### EXERCISE DETAILS
Find the line with "Click the VWO Testing flask icon" in the data below. Repeat it and every line after it exactly, but not the pictures.

### SUPPLIED INFORMATION
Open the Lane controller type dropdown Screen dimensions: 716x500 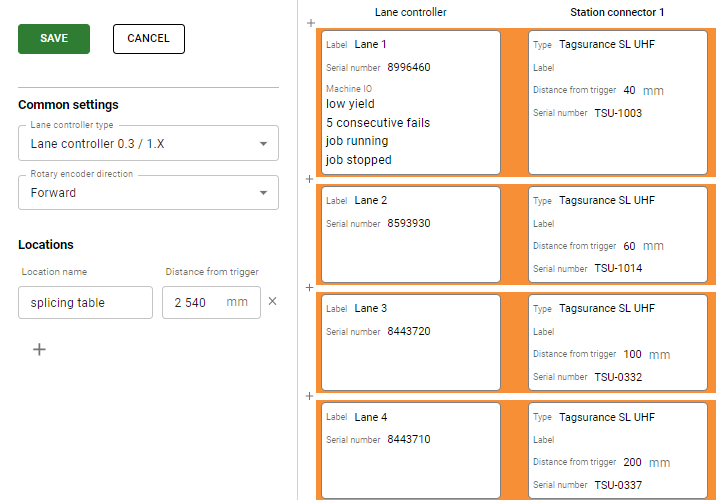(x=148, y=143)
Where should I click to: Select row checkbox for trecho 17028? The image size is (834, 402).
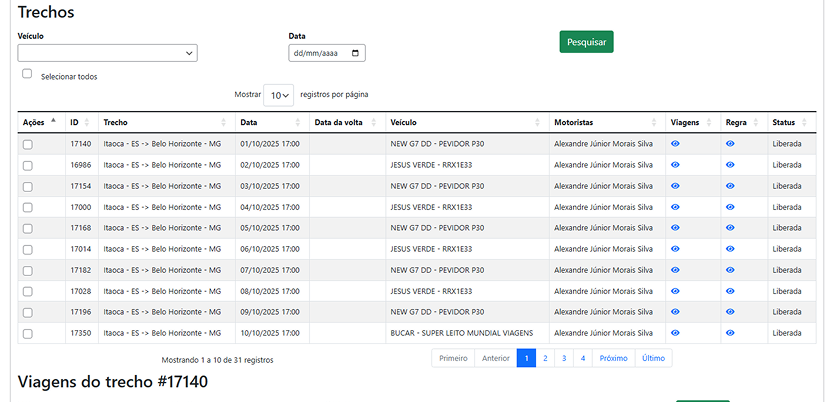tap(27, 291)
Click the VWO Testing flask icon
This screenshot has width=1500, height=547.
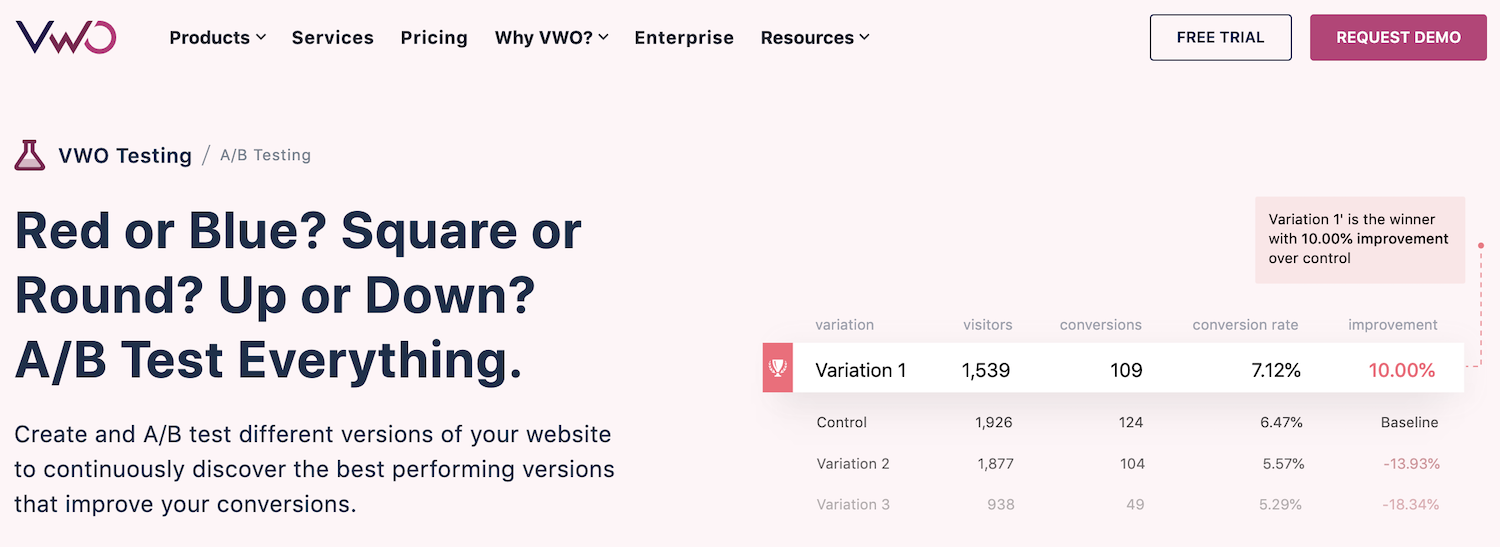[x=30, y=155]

### OUTPUT FOR THIS EXERCISE
Click the VWO Testing flask icon
This screenshot has width=1500, height=547.
[x=30, y=155]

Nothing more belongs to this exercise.